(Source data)
=== Begin Enclosure ===

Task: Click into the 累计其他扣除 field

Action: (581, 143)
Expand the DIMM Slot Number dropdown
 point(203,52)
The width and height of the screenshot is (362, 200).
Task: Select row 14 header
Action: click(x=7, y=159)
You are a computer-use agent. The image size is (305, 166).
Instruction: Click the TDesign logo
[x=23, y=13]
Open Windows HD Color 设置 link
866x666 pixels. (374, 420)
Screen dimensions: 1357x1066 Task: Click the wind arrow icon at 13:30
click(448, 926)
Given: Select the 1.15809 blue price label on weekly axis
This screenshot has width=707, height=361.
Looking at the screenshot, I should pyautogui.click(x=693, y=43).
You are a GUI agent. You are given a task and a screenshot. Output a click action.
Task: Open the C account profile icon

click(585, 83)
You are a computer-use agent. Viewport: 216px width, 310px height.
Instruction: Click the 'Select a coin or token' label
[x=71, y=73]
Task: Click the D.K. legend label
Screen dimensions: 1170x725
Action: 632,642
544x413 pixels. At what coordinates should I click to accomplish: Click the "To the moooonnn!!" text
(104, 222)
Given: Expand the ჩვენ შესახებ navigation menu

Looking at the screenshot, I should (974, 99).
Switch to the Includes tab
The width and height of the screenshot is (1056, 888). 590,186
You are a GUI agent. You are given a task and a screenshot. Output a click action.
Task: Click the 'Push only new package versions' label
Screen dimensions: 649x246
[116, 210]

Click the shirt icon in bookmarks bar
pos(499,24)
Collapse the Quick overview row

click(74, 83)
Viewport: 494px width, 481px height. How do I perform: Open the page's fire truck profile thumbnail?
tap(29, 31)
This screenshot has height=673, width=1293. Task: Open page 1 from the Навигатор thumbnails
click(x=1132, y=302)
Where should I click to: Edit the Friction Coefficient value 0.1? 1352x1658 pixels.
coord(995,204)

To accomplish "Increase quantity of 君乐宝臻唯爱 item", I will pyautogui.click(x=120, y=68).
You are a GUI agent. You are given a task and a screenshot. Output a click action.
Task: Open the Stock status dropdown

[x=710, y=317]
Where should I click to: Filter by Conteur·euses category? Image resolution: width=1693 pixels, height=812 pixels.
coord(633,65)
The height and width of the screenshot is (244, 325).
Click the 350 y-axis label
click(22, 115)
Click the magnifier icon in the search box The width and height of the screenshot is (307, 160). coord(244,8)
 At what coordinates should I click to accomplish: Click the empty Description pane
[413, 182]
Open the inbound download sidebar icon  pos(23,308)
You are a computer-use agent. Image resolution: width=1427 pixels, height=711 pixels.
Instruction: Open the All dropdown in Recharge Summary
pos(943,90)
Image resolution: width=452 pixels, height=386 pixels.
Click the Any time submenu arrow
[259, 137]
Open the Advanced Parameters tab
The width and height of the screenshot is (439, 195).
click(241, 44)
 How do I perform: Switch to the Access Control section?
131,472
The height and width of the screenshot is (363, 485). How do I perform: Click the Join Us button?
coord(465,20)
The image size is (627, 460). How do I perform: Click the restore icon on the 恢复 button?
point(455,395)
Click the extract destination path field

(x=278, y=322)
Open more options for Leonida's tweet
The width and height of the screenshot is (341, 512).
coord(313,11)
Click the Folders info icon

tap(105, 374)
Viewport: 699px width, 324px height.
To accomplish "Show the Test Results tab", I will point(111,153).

=== End Enclosure ===

◆ **Your assignment**
Each record above has to be retyped exactly, with nothing left out.

◆ **Worked solution**
Task: Click into the 累计其他扣除 field

Action: (581, 143)
Expand the DIMM Slot Number dropdown
 point(203,52)
The width and height of the screenshot is (362, 200).
Task: Select row 14 header
Action: click(x=7, y=159)
You are a computer-use agent. The image size is (305, 166).
Instruction: Click the TDesign logo
[x=23, y=13]
Open Windows HD Color 设置 link
866x666 pixels. (374, 420)
Screen dimensions: 1357x1066 Task: Click the wind arrow icon at 13:30
click(448, 926)
Given: Select the 1.15809 blue price label on weekly axis
This screenshot has width=707, height=361.
Looking at the screenshot, I should pyautogui.click(x=693, y=43).
You are a GUI agent. You are given a task and a screenshot. Output a click action.
Task: Open the C account profile icon

click(585, 83)
You are a computer-use agent. Viewport: 216px width, 310px height.
Instruction: Click the 'Select a coin or token' label
[x=71, y=73]
Task: Click the D.K. legend label
Screen dimensions: 1170x725
Action: 632,642
544x413 pixels. At what coordinates should I click to accomplish: Click the "To the moooonnn!!" text
(104, 222)
Given: Expand the ჩვენ შესახებ navigation menu

Looking at the screenshot, I should (974, 99).
Switch to the Includes tab
The width and height of the screenshot is (1056, 888). 590,186
You are a GUI agent. You are given a task and a screenshot. Output a click action.
Task: Click the 'Push only new package versions' label
Screen dimensions: 649x246
[116, 210]

Click the shirt icon in bookmarks bar
pos(499,24)
Collapse the Quick overview row

click(74, 83)
Viewport: 494px width, 481px height. How do I perform: Open the page's fire truck profile thumbnail?
tap(29, 31)
This screenshot has height=673, width=1293. Task: Open page 1 from the Навигатор thumbnails
click(x=1132, y=302)
Where should I click to: Edit the Friction Coefficient value 0.1? 1352x1658 pixels.
coord(995,204)

To accomplish "Increase quantity of 君乐宝臻唯爱 item", I will pyautogui.click(x=120, y=68).
You are a GUI agent. You are given a task and a screenshot. Output a click action.
Task: Open the Stock status dropdown

[x=710, y=317]
Where should I click to: Filter by Conteur·euses category? Image resolution: width=1693 pixels, height=812 pixels.
coord(633,65)
The height and width of the screenshot is (244, 325).
Click the 350 y-axis label
click(22, 115)
Click the magnifier icon in the search box The width and height of the screenshot is (307, 160). coord(244,8)
 At what coordinates should I click to accomplish: Click the empty Description pane
[413, 182]
Open the inbound download sidebar icon  pos(23,308)
You are a computer-use agent. Image resolution: width=1427 pixels, height=711 pixels.
Instruction: Open the All dropdown in Recharge Summary
pos(943,90)
Image resolution: width=452 pixels, height=386 pixels.
Click the Any time submenu arrow
[259, 137]
Open the Advanced Parameters tab
The width and height of the screenshot is (439, 195).
click(241, 44)
 How do I perform: Switch to the Access Control section?
131,472
The height and width of the screenshot is (363, 485). How do I perform: Click the Join Us button?
coord(465,20)
The image size is (627, 460). How do I perform: Click the restore icon on the 恢复 button?
point(455,395)
Click the extract destination path field

(x=278, y=322)
Open more options for Leonida's tweet
The width and height of the screenshot is (341, 512).
coord(313,11)
Click the Folders info icon

tap(105, 374)
Viewport: 699px width, 324px height.
To accomplish "Show the Test Results tab", I will point(111,153).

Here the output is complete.